To our scholars who worry that we are outsourcing our library collections and services to Google, again I want to say: please don’t worry on this score either. Far from abrogating our mission as stewards of the cultural record, we who have opened up our collections to digitization are shouldering this role with vigor. While Google and others are making these books discoverable online to a general audience, the University of California along with other peer institutions is creating a robust shared access and preservation service for our mass digitized books, one that adheres to professional standards, through our partnership in a ground-breaking enterprise called the HathiTrust. If you haven’t heard of HathiTrust yet, you soon will. No UC library user need go to Google to search the full text of our books, or to find accurate bibliographic information, or to view and download those that are in the public domain; s/he can go to http://catalog.hathitrust.org/ and be reassured that those books will be there, in ever-improved versions, for the long-term. HathiTrust now numbers 5.4 million volumes from 26 libraries and is growing at a rapid rate, all searchable, all viewable if in the public domain (or otherwise rights-cleared), and all designed to inure to the long-term benefit of the nation’s libraries and their users. The digital library of the future resides not with Google, but with us. And we are building it today.

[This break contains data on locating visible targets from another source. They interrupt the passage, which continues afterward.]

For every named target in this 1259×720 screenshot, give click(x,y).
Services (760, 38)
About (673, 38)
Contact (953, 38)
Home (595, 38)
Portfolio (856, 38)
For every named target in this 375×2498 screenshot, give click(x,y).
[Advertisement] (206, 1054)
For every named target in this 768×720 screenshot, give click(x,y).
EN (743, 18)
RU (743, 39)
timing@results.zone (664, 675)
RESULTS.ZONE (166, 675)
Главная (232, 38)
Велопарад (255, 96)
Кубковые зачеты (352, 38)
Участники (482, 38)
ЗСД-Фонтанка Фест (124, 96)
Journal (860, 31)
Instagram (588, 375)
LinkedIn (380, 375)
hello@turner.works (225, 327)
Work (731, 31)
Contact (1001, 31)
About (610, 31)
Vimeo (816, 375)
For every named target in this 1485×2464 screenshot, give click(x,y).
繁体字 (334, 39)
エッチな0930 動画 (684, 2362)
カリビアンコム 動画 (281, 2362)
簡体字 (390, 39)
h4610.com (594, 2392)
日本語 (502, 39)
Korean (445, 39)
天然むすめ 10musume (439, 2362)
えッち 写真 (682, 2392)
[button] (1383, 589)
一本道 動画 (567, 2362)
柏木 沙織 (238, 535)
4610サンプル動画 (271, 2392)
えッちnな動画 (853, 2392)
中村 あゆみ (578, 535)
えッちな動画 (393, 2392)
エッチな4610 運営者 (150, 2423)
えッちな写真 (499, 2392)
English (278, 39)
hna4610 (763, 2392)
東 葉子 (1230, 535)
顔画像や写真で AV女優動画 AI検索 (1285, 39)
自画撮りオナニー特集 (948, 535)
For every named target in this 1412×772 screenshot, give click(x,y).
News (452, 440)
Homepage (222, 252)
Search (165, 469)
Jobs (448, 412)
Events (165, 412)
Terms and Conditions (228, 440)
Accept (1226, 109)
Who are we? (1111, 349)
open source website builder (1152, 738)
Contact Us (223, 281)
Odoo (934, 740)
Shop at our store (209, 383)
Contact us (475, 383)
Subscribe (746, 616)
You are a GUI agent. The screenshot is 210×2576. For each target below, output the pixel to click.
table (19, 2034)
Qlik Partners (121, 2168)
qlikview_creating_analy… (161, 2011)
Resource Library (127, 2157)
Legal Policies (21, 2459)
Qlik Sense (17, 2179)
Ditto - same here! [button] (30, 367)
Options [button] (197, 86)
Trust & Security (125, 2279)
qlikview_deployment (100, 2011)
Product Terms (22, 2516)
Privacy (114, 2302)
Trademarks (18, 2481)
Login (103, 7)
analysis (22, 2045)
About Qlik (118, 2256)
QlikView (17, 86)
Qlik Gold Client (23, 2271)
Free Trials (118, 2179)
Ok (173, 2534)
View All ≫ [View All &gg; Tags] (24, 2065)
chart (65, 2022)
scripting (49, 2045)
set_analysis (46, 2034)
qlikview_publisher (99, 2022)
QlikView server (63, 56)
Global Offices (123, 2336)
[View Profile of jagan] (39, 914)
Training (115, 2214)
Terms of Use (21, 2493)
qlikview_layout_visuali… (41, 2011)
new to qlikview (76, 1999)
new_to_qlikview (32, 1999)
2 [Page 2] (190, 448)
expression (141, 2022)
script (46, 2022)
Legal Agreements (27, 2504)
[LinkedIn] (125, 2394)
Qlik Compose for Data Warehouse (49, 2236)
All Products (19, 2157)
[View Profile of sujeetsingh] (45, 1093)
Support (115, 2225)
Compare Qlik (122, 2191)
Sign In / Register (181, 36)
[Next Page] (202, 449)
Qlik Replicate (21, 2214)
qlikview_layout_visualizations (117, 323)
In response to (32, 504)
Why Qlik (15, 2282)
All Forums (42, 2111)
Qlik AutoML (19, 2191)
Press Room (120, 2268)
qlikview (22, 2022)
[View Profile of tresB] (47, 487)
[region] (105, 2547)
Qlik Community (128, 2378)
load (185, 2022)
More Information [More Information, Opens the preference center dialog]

At the same time, Google, Internet Archive, and others, are providing an invaluable service in bringing the vast holdings of the great research libraries to a worldwide audience and integrating that content with general-purpose internet search services and other content. As one colleague has written, “Who among us has not benefited from a Google search?” In participating in these efforts, we are fulfilling our long-standing public service mission. The Google Settlement, if approved, will further these aims by providing more content, in more ways, to an even wider audience.

But in the end, approval of the Settlement is not a make or break event for libraries. Despite the claim that the Google Settlement promises to build “the greatest library in history,” libraries are not leaving the future of information to Google and these other partners alone. Nor need we wait, Godot-like, for fugitive national legislation to begin the work of serving up our cultural heritage in digital form. Through a combination of efforts, including public-private partnerships such as that of libraries with Google, we can go forward in this transformative enterprise together.